Pichón de emigrante
Cuando me pongo pesimista.
No hay forma de que mire a mi hijo y no vaticine que en algunos años estará subido a una balsa para llegar a La Florida o casado con una extranjera en plan de salir de Cuba. Sólo de verlo me doy cuenta que intentará a toda costa dejar atrás este pedazo de tierra, al que está atado por la testarudez de sus padres y por el absurdo migratorio que le impide viajar. Sin apenas saberlo, él es hoy el pichón de emigrante que algún día desplegará las alas y volará lejos de aquí. Un embrión de exiliado, al que sólo le falta conocer cuál será el destino de su peregrinaje.
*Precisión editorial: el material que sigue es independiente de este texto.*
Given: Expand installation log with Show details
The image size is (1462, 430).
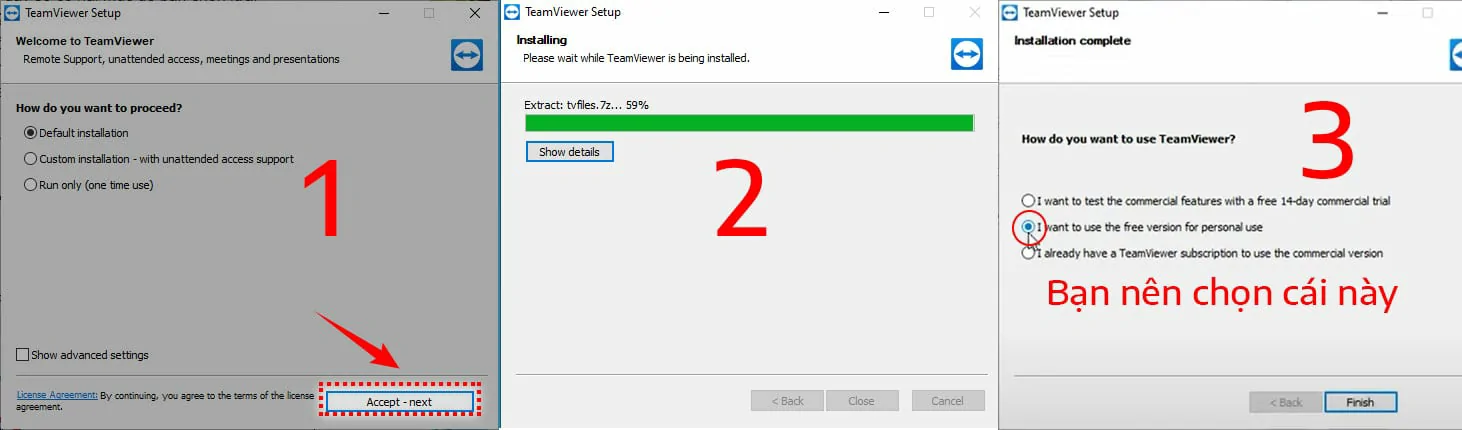Looking at the screenshot, I should click(x=569, y=152).
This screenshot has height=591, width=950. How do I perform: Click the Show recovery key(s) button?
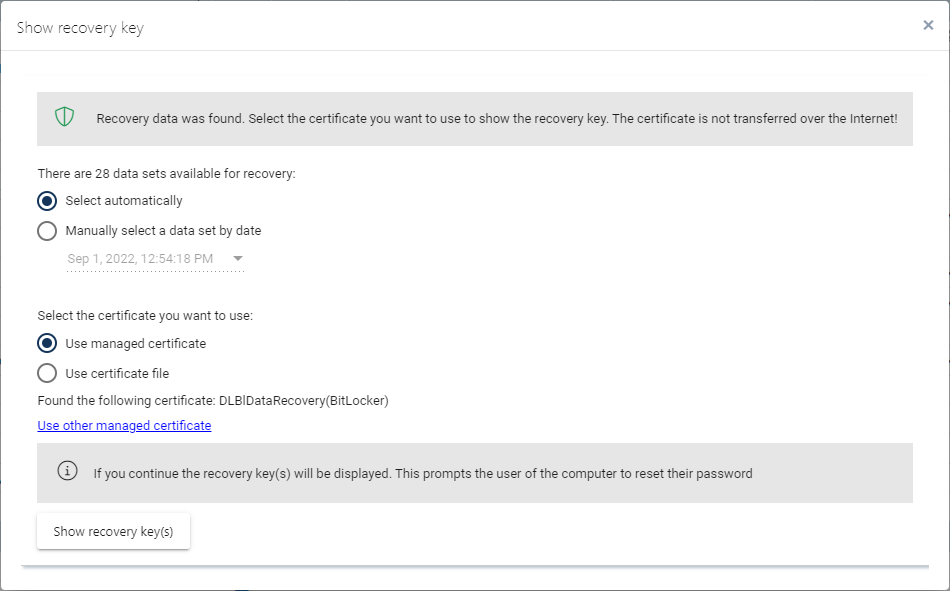(113, 532)
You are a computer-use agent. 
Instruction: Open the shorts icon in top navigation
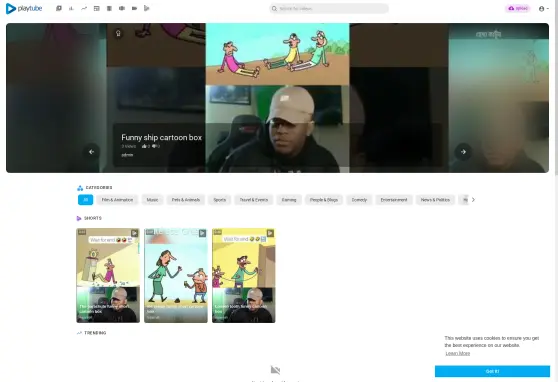tap(147, 8)
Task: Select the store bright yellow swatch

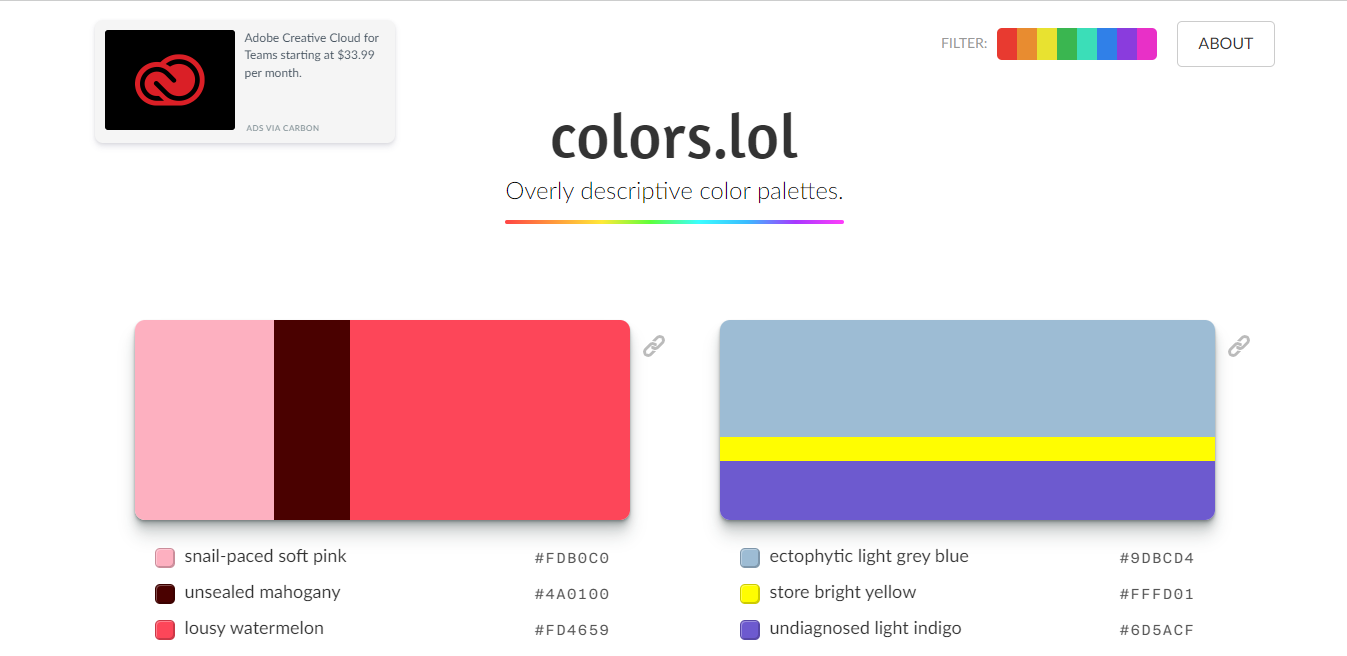Action: click(x=750, y=594)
Qué más quisiera yo que se quedara. Pero no tengo un solo argumento convincente para decirle que no se marche. ¿Cuál razón pudiera argumentarle? ¿Qué pronóstico optimista sería suficiente para convencerlo? ¿Habrá algún atisbo de cambio para hacerlo desistir de su idea? Si yo misma no estoy segura que deba permanecer aquí, cómo voy a tratar de que eche raíces en un país donde pocos pueden dar frutos.
Después del último discurso de Raúl Castro ante la Asamblea Nacional, con su “sombra” de continuidad, con su halo de “más de lo mismo”, con su apagada oratoria de tiempos pasados, sólo tengo el impulso de ser -para mi hijo- remo, vela, visa, ala... en el camino de su pronta escapada.